Kai Fronsdal AI Researcher

I wrote a faster c++ sorting algorithm

These days it’s a pretty bold claim if you say that you invented a sorting algorithm that’s 10% faster than state-of-the-art. You’ll quickly find that the advice on every stackexchange post asking for the “fastest sorting algorithm” is always to just use std::sort. Recently, with C++17 introducting support for parallelism, sorting performance has skyrocketed by running on all available cores. It is not hard to find algorithms that achieve 10x performance by using SIMD parrallelism or 19x by using multiple cores.

However, all of these optimizations are based around std::sort which is designed to only work for std::random_access_iterator and is not designed to work for std::forward_iterator. This is a problem because many of the most popular data structures in C++ are not random access. For example, std::list is a doubly linked list and std::forward_list is a singly linked list. Instead, these datastructures implement their own sorting algorithms, but they tend to be bandaid patches to the standard merge sort to make the linked lists appear more like random access iterators. We will explore the current implementation of list::sort and then propose a few optimizations to make it faster.

list::sort Implementation

Below is a current implementation of list::sort from the LLVM Project:

template <class _Tp, class _Alloc>
template <class _Comp>
inline
void
list<_Tp, _Alloc>::sort(_Comp __comp)
{
    __sort(begin(), end(), base::__sz(), __comp);
}

template <class _Tp, class _Alloc>
template <class _Comp>
typename list<_Tp, _Alloc>::iterator
list<_Tp, _Alloc>::__sort(iterator __f1, iterator __e2, size_type __n, _Comp& __comp)
{
    switch (__n)
    {
    case 0:
    case 1:
        return __f1;
    case 2:
        if (__comp(*--__e2, *__f1))
        {
            __link_pointer __f = __e2.__ptr_;
            base::__unlink_nodes(__f, __f);
            __link_nodes(__f1.__ptr_, __f, __f);
            return __e2;
        }
        return __f1;
    }
    size_type __n2 = __n / 2;
    iterator __e1 = _VSTD::next(__f1, __n2);
    iterator  __r = __f1 = __sort(__f1, __e1, __n2, __comp);
    iterator __f2 = __e1 = __sort(__e1, __e2, __n - __n2, __comp);
    if (__comp(*__f2, *__f1))
    {
        iterator __m2 = _VSTD::next(__f2);
        for (; __m2 != __e2 && __comp(*__m2, *__f1); ++__m2)
            ;
        __link_pointer __f = __f2.__ptr_;
        __link_pointer __l = __m2.__ptr_->__prev_;
        __r = __f2;
        __e1 = __f2 = __m2;
        base::__unlink_nodes(__f, __l);
        __m2 = _VSTD::next(__f1);
        __link_nodes(__f1.__ptr_, __f, __l);
        __f1 = __m2;
    }
    else
        ++__f1;
    while (__f1 != __e1 && __f2 != __e2)
    {
        if (__comp(*__f2, *__f1))
        {
            iterator __m2 = _VSTD::next(__f2);
            for (; __m2 != __e2 && __comp(*__m2, *__f1); ++__m2)
                ;
            __link_pointer __f = __f2.__ptr_;
            __link_pointer __l = __m2.__ptr_->__prev_;
            if (__e1 == __f2)
                __e1 = __m2;
            __f2 = __m2;
            base::__unlink_nodes(__f, __l);
            __m2 = _VSTD::next(__f1);
            __link_nodes(__f1.__ptr_, __f, __l);
            __f1 = __m2;
        }
        else
            ++__f1;
    }
    return __r;
}

This is a lot of code for a simple sorting algorithm The algorithm is a merge sort, but it is implemented in a way that is not very readable.
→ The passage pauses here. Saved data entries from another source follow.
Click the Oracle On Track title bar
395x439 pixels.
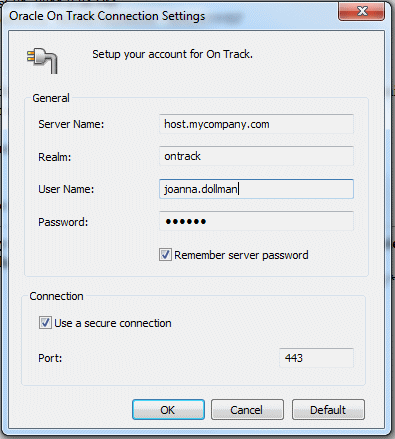107,16
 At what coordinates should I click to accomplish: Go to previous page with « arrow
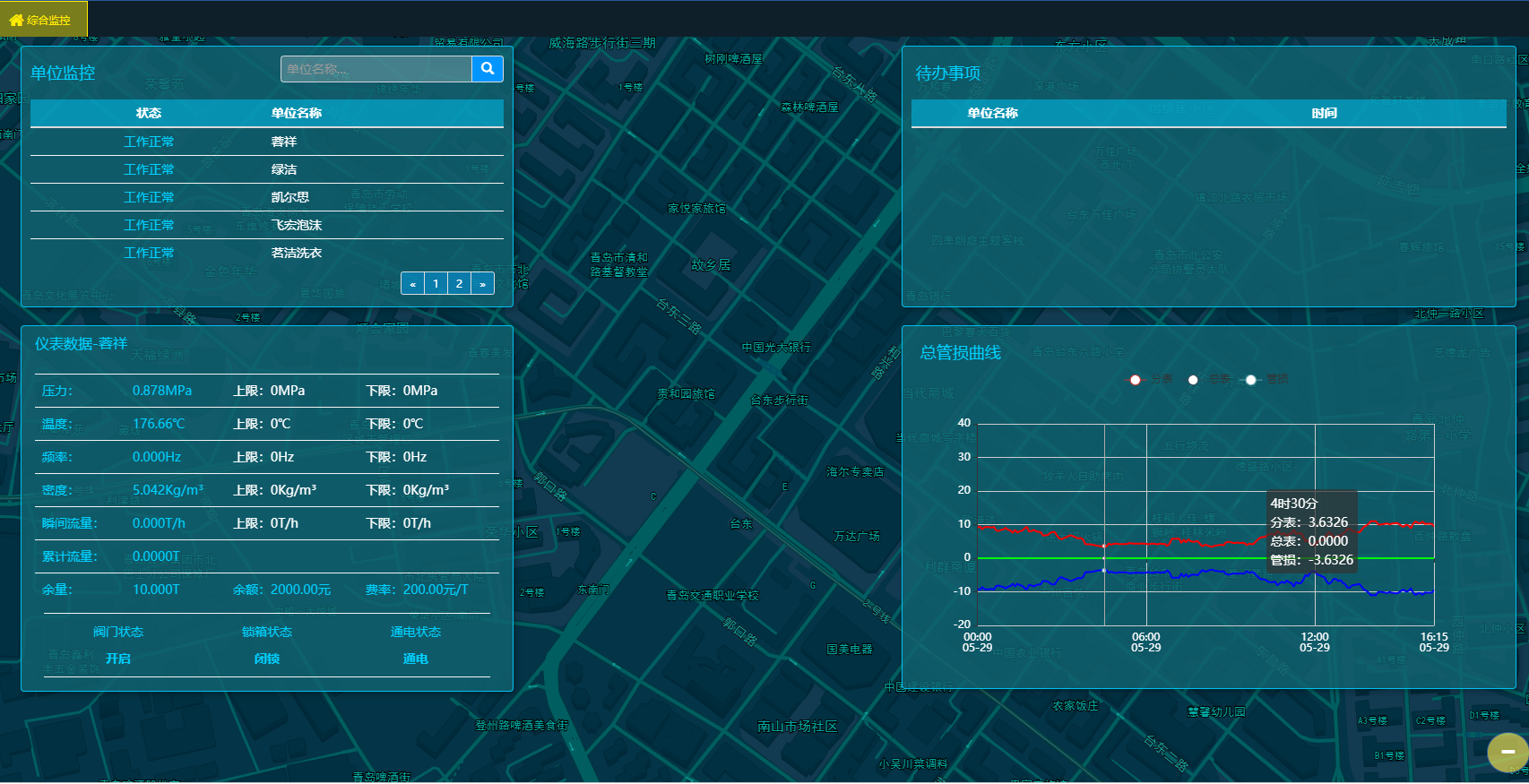click(x=412, y=284)
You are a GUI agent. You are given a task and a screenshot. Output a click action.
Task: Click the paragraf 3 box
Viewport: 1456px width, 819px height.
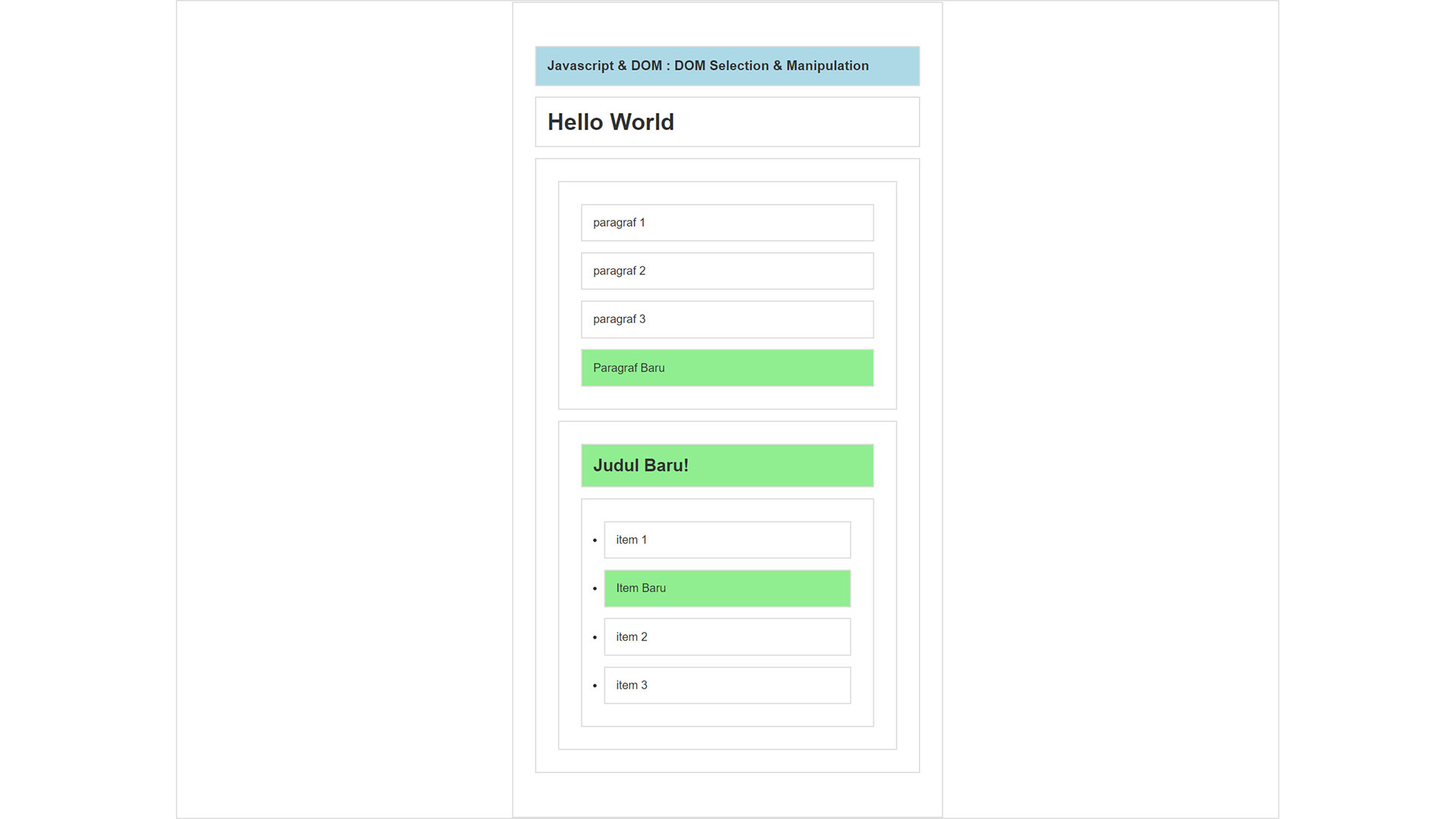(x=727, y=319)
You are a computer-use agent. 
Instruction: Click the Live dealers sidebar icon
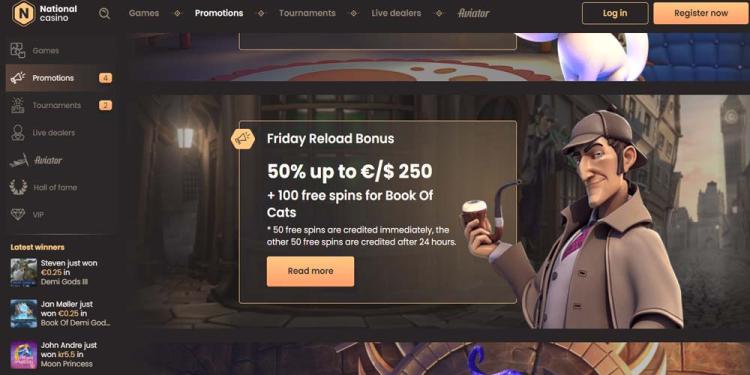point(18,132)
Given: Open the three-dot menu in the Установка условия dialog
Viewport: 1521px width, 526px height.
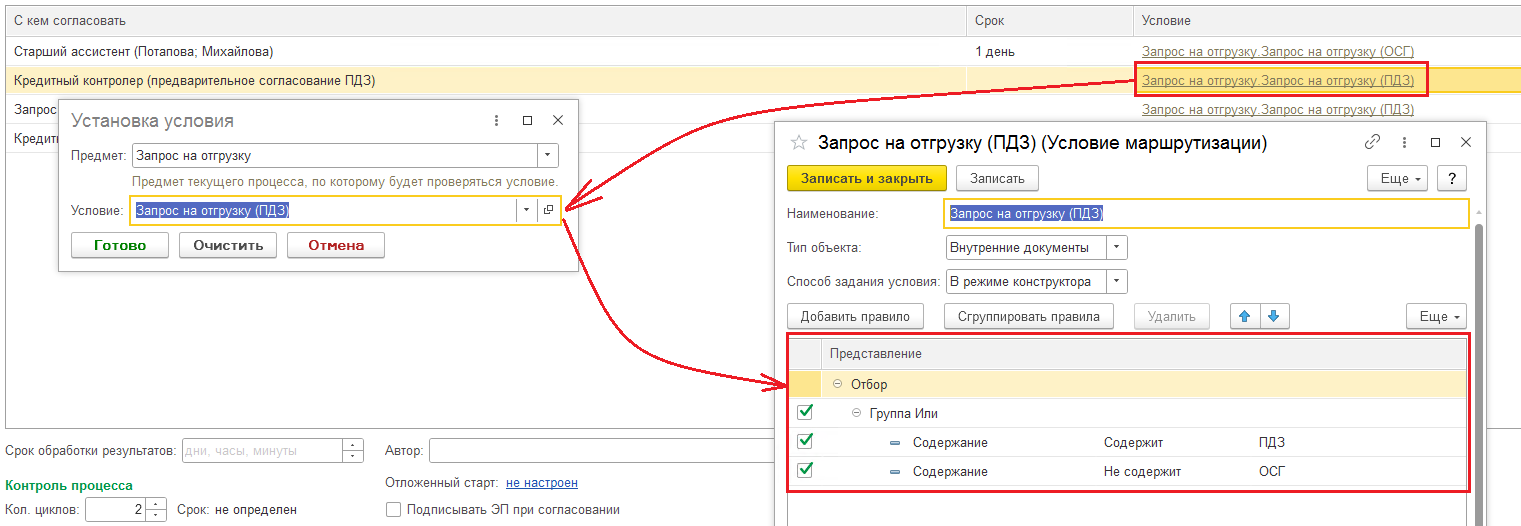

So below is a translation of the algorithm into a more readable form:

template <class Tp, class Alloc>
template <class Comp>
typename list<Tp, Alloc>::iterator
list<Tp, Alloc>::sort(iterator begin, iterator end, size_type n, Comp& comp)
{
    // base cases
    if (n <= 1)
        return begin;
    if (n == 2)
    {
        // if the second element is before the first element
        if (comp(*--end, *begin))
        {
            // swap the two elements
            splice(begin, this, end);
            return end;
        }
        return begin;
    }

    // split the list in half and sort each half
    iterator left_end = std::next(begin, n / 2);
    iterator rtrn = left_begin = sort(begin, left_end, n / 2, comp);
    iterator right_begin = left_end = sort(left_end, end, n - (n / 2), comp);

    // merge the two halves
    // if the right half is less than the left half
    if (comp(*right_begin, *left_begin))
    {
        // find the first element in the right half that is greater than the left half
        auto it = std::next(right_begin);
        for (; it != end && comp(*it, *left_begin); ++it)
            ;
        // and insert that range in front of the left half
        splice(left_begin, this, right_begin, it);
        // update the return value
        rtrn = right_begin;
        // update the right half
        right_begin = it;
    }
    else
        // if the right half is greater than the left half
        ++left_begin;
    
    // repeat until one of the halves is empty
    // the only difference to above is that we don't update the return value
    while (left_begin != left_end && right_begin != end)
    {
        if (comp(*right_begin, *left_begin))
        {
            auto it = std::next(right_begin);
            for (; it != end && comp(*it, *left_begin); ++it)
                ;
            splice(left_begin, this, right_begin, it);
            right_begin = it;
        }
        else
            ++left_begin;
    }
    return rtrn;
}

In the above human-readable translation we use better naming conventions and replace the node swapping logic with the splice function which under the hood is almost identical to the node swapping logic in the oroginal implementation.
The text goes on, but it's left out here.